(Data for the task):
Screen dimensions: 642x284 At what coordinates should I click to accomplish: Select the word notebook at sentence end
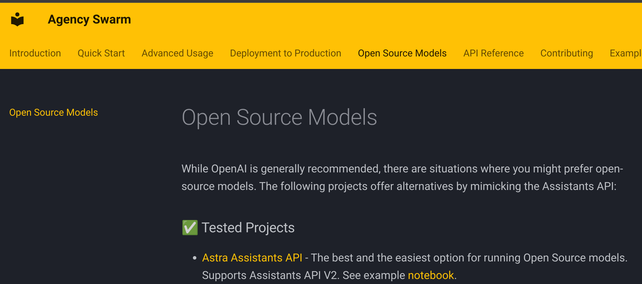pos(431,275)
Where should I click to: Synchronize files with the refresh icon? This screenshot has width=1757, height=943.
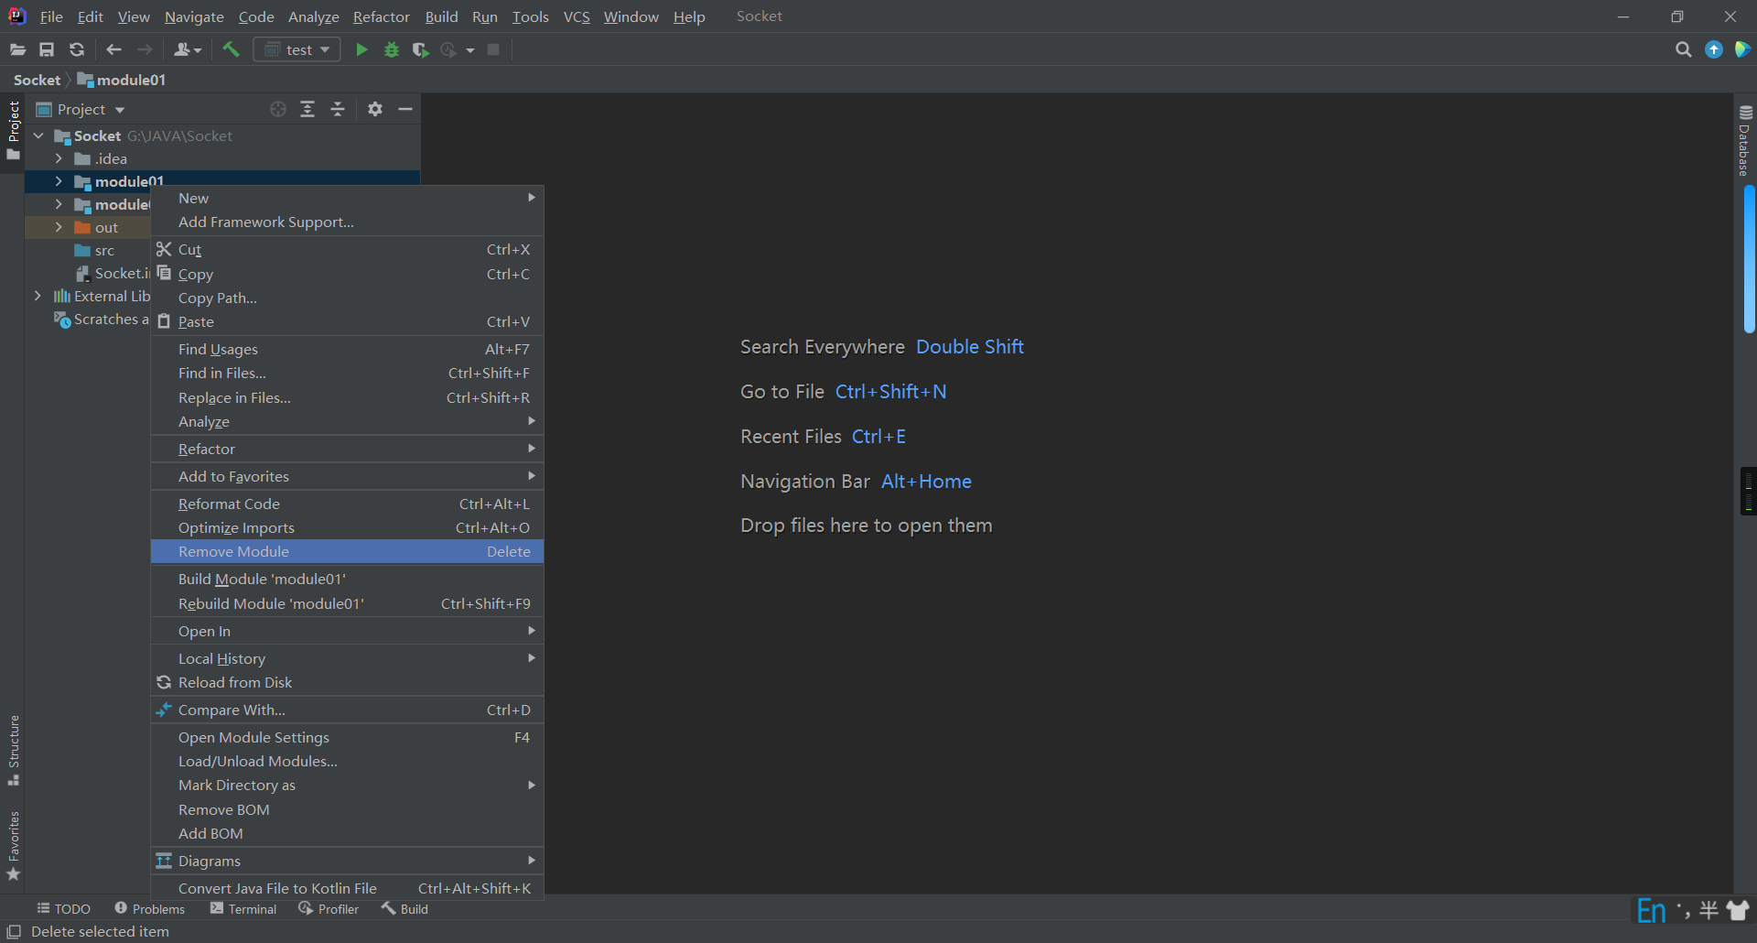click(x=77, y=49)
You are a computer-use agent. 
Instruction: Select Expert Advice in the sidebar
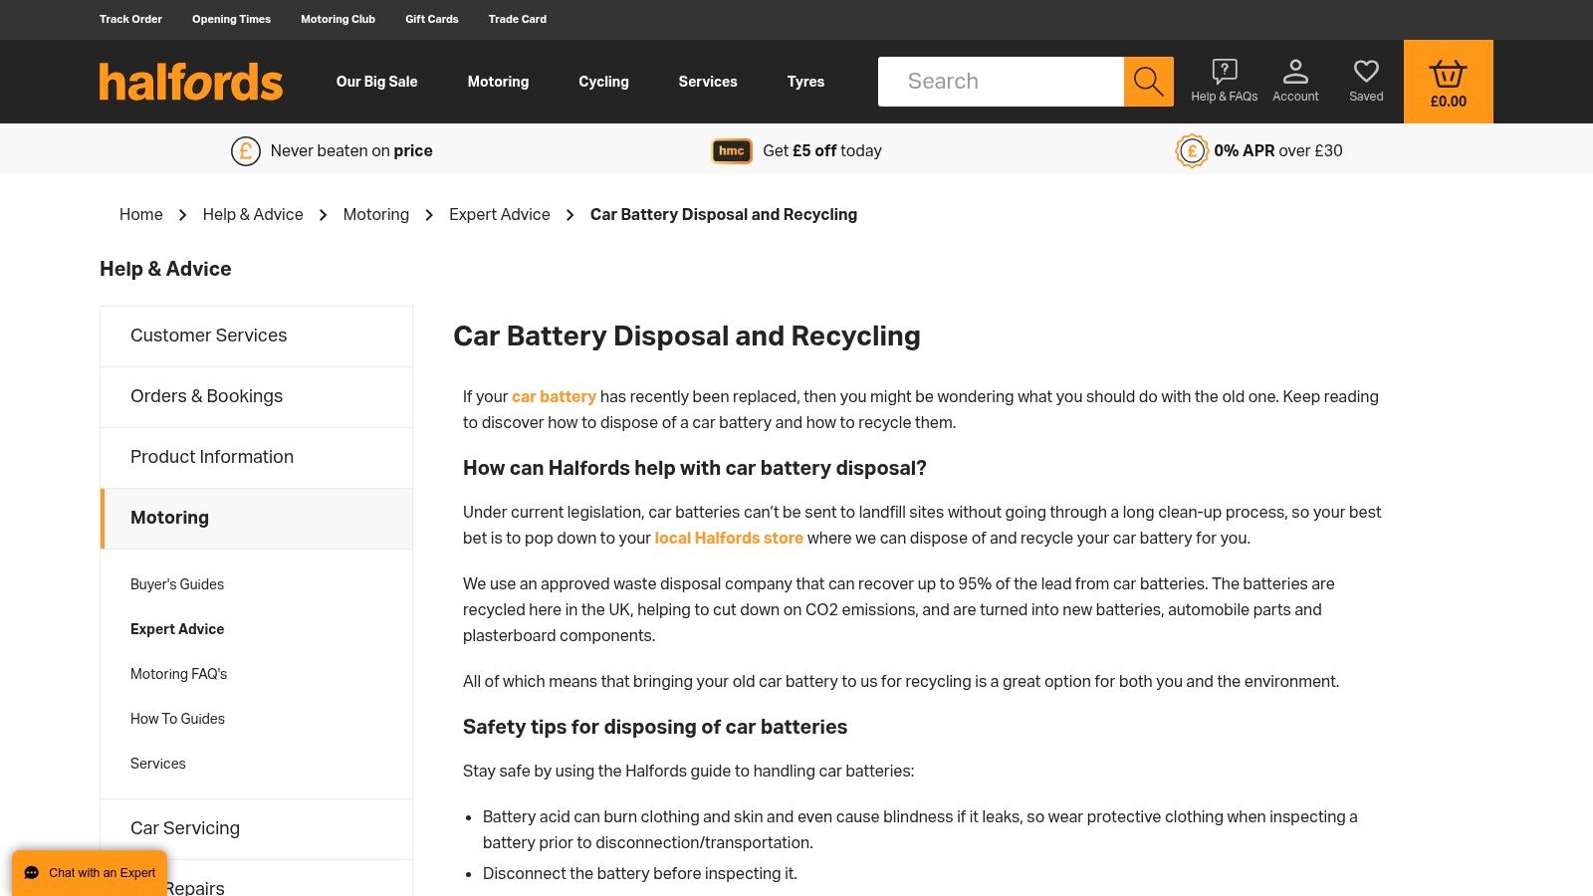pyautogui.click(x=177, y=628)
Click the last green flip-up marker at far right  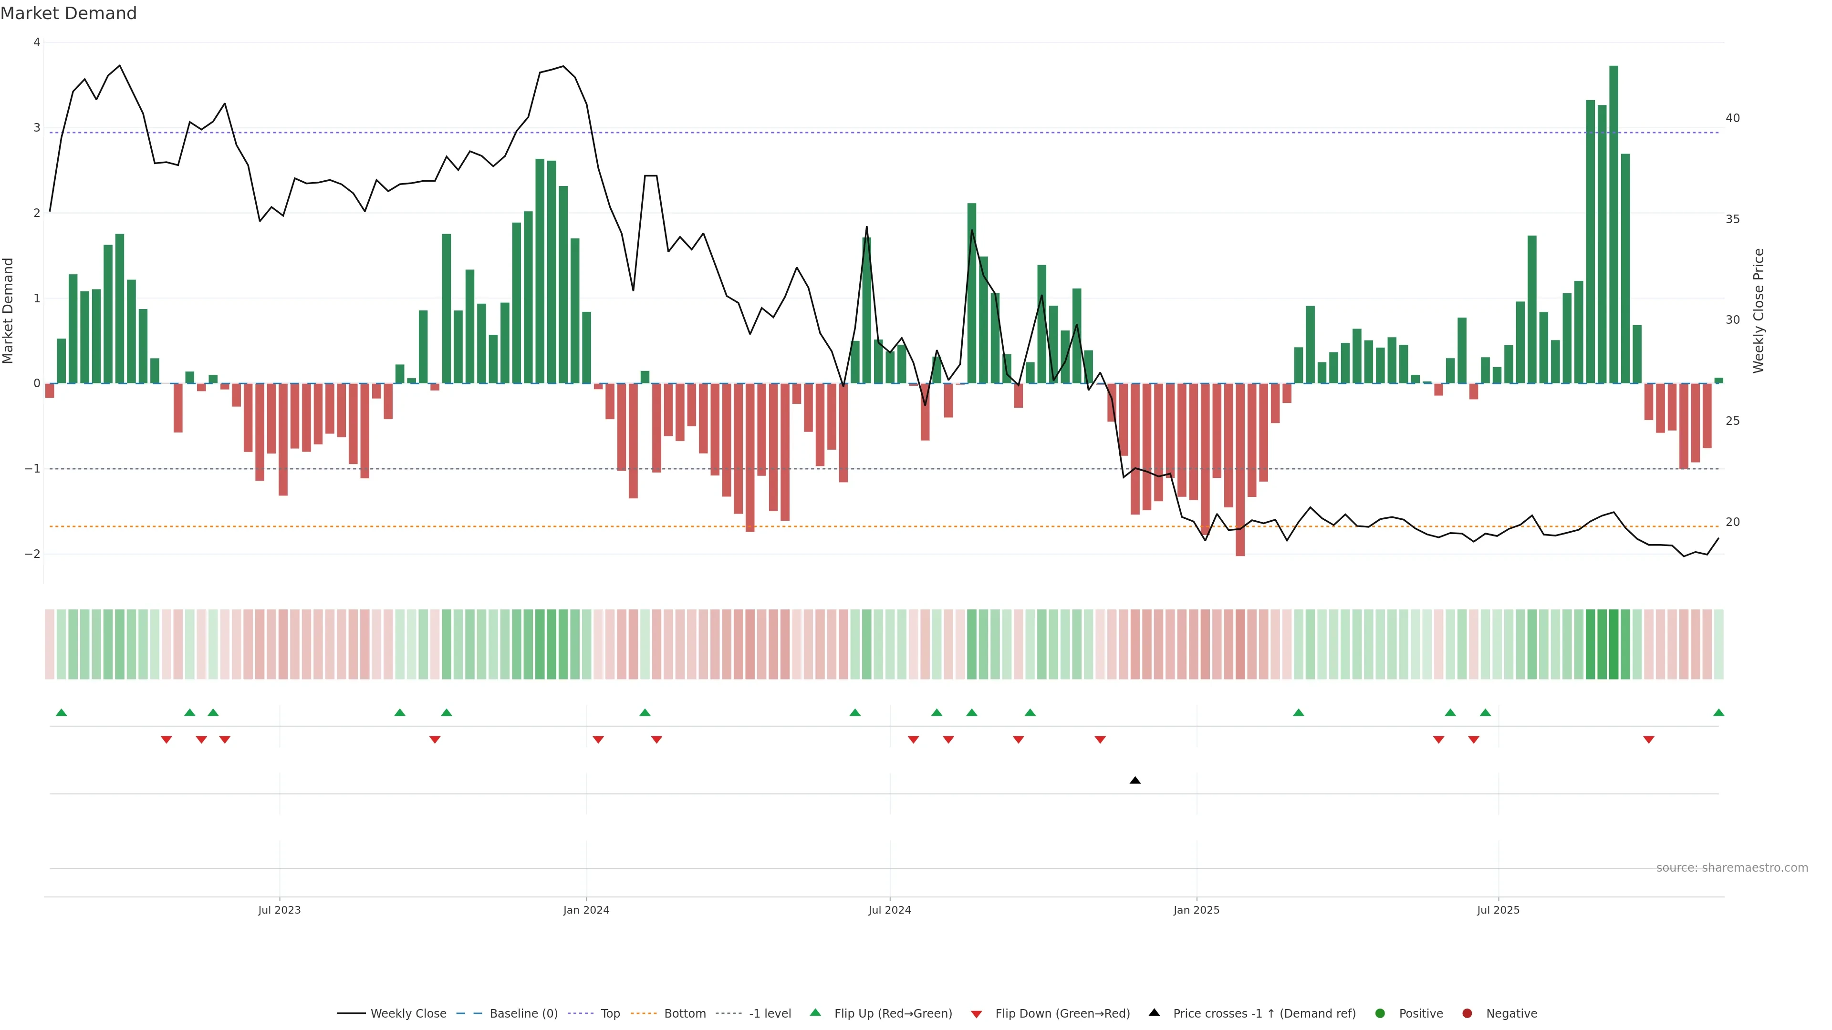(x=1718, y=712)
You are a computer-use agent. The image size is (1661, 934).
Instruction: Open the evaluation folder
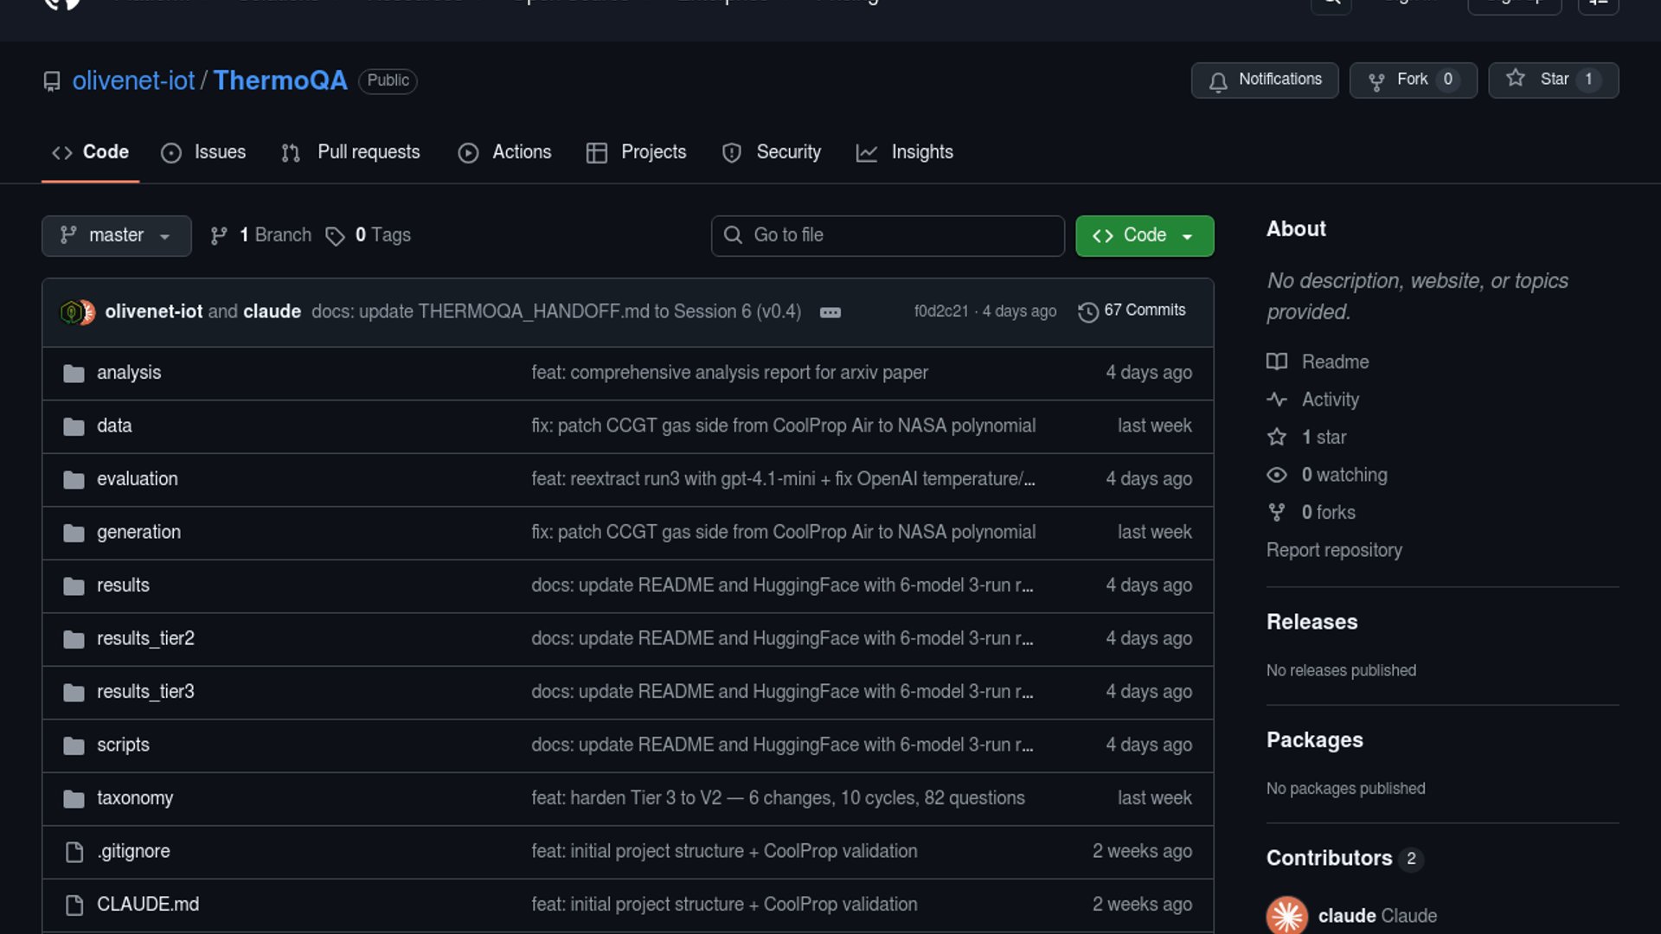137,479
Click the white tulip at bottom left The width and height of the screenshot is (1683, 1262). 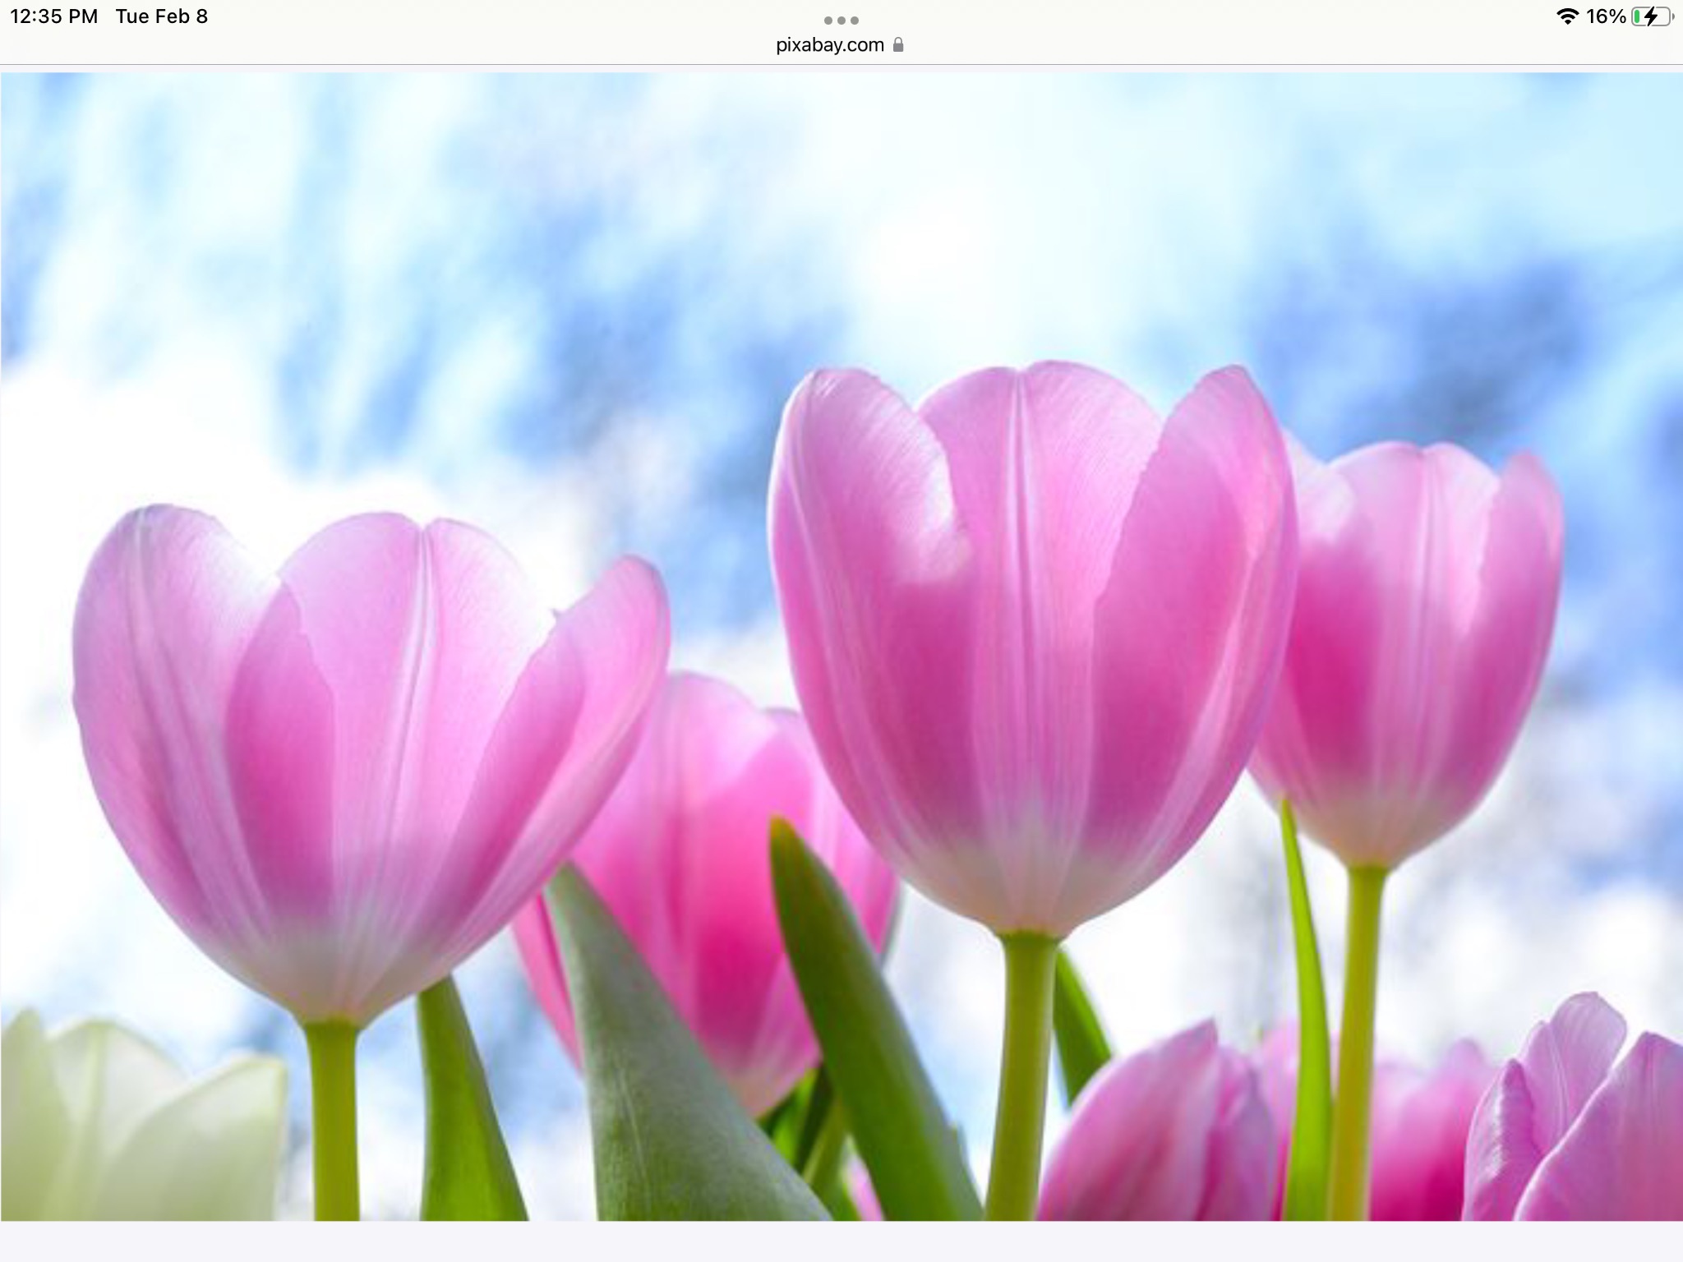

(Problem to solve):
Keep pictures out and return the lines from the one containing "Instruction: Open the evaluation folder" through the end of the listing, both included, character for character.

(Result of the task):
Instruction: Open the evaluation folder
137,479
Click the white tulip at bottom left The width and height of the screenshot is (1683, 1262). 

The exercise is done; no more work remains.